Volunteers unite on Martin Luther King Day


A community in West Oakland came together to plant trees. Urban Releaf organized dozens of volunteers and 40 trees were planted to beautify the neighborhood. For Deaunte Jackson it was a way to reclaim these streets.

"It means a lot to me to know that I am making a difference in some sort of way, not just sitting at home playing video games or out there smoking weed," said Jackson.

On Monday, Kaiser Permanente employees and volunteers from Hands On the Bay, came to the old navy yard in Alameda to help paint, clean and do some gardening. They're preparing these units for about 50 veterans.

A non-profit called Operation Dignity refurbishes apartments for homeless vets. They can stay there for up to two years. Transitional housing for veterans is much needed around the Bay Area.

"They would be on the street again, they'd be living in their cars, they'd be couch hopping from relative to relative, friends to friends, sleeping in the parks," said David Garcia Rivera from Operation Dignity.

"My hope is that they come and be able to establish themselves in a community and feel the attention and love that many of these volunteers put in to having their new home," said Edgar Quiroz, a volunteer.

Dr. Ronald Copeland is a veteran of the U.S. Air Force. He was one of the Kaiser physicians volunteering on Monday.
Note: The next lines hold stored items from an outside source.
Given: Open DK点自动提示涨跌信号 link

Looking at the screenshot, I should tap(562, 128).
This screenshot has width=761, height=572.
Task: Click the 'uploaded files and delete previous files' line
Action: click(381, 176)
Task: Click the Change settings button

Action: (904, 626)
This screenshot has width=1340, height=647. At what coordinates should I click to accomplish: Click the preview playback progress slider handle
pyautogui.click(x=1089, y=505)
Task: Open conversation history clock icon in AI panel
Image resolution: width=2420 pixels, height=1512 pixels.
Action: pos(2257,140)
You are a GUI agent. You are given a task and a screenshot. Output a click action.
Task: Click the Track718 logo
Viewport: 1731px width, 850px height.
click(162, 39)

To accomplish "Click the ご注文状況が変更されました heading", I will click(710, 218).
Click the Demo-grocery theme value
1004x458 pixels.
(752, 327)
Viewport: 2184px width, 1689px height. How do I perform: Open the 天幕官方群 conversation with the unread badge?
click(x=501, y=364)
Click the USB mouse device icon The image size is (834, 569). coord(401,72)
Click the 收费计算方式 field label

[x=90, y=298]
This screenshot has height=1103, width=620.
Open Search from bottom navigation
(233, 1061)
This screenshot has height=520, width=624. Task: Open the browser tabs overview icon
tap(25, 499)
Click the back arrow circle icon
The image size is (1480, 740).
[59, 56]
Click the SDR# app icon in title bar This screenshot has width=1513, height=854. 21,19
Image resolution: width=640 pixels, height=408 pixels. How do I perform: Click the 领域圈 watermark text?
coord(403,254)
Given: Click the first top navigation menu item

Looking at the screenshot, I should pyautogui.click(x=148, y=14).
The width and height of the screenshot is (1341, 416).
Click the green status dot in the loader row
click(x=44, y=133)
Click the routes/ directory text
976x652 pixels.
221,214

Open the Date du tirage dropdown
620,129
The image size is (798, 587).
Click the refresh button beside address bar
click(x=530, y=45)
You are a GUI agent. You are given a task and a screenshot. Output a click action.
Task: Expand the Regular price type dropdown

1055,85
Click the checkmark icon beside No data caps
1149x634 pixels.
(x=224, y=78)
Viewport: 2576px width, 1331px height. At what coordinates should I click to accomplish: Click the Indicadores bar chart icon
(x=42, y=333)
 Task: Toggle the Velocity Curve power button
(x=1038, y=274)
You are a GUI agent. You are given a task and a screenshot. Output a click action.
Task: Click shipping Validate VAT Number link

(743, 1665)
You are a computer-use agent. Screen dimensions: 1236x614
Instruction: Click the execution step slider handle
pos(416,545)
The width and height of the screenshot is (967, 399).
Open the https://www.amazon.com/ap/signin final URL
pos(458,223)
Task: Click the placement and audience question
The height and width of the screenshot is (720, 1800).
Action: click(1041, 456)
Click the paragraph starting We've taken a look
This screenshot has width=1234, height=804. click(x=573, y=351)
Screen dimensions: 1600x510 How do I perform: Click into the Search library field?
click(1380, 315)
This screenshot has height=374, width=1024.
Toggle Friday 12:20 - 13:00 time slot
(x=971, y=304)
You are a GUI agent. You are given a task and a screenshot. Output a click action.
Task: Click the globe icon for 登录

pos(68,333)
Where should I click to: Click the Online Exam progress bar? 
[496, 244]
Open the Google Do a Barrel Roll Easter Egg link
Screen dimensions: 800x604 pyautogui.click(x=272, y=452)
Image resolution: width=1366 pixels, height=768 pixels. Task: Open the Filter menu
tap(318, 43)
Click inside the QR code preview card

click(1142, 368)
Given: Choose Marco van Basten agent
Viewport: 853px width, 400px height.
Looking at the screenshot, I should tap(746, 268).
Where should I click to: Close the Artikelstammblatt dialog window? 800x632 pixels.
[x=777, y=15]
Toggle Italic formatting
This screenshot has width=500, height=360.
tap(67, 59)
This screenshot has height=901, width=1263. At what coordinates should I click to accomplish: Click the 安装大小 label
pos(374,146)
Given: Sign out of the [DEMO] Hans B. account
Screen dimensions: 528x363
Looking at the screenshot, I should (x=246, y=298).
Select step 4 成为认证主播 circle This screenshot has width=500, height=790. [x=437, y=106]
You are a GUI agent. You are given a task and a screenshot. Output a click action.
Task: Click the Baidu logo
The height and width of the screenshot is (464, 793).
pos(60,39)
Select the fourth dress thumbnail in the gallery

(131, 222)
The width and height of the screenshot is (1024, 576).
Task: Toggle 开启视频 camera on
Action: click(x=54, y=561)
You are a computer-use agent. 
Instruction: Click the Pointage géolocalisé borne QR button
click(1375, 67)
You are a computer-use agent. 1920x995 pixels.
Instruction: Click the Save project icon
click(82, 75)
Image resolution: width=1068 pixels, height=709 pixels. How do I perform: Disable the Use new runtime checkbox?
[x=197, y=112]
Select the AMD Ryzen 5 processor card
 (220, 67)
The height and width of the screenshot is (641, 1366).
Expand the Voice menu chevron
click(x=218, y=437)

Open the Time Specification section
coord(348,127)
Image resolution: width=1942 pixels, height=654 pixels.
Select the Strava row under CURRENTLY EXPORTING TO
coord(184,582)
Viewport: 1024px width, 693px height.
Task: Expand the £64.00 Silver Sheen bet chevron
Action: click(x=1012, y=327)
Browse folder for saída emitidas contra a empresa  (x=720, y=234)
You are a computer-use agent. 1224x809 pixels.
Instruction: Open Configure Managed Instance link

"Perhaps the greatest benefit from it was the reminder and the awareness of the fact that these situations are going on all the time and hopefully an inspiration to do something about it, not just in a symbolic way, on this holiday," said Copeland.

It was Congress in 1994 which designated Martin Luther King Jr. Day a day of service. It is the only federal holiday dedicated to giving something back to the community.

Freedom Train and local events

A flurry of last-minute ticket buying saved a Bay Area Martin Luther King Jr. Day tradition from disappearing. For 30 years the Freedom Train has carried passengers from San Jose to San Francisco to commemorate the great march on Washington, but organizers said this year would be the last due to lack of interest. Just 300 of the 1,600 available tickets had been sold as of last Thursday. News of ending the freedom Train did spark interest. Organizers say they will bring it back next year.

The Freedom Train riders joined up with other groups for a march through the streets of San Francisco. Over 1,000 people walked from the Caltrain station to the Moscone Center area. Many said they took part to keep the civil rights struggle alive. The march culminated with an MLK celebration at Yerba Buena Gardens. Speakers read from King's famous speeches and honored his fight for equality.

"The legacy that he left us is to have the courage to fight for what he stood for. Because while we have achieved some victories, we have to always keep fighting them," said House Minority Leader Nancy Pelosi, D-California.

Pelosi also took part in a morning MLK event that included San Francisco Mayor Ed Lee. Both said the new struggle is to raise the minimum wage and defend the voting rights act.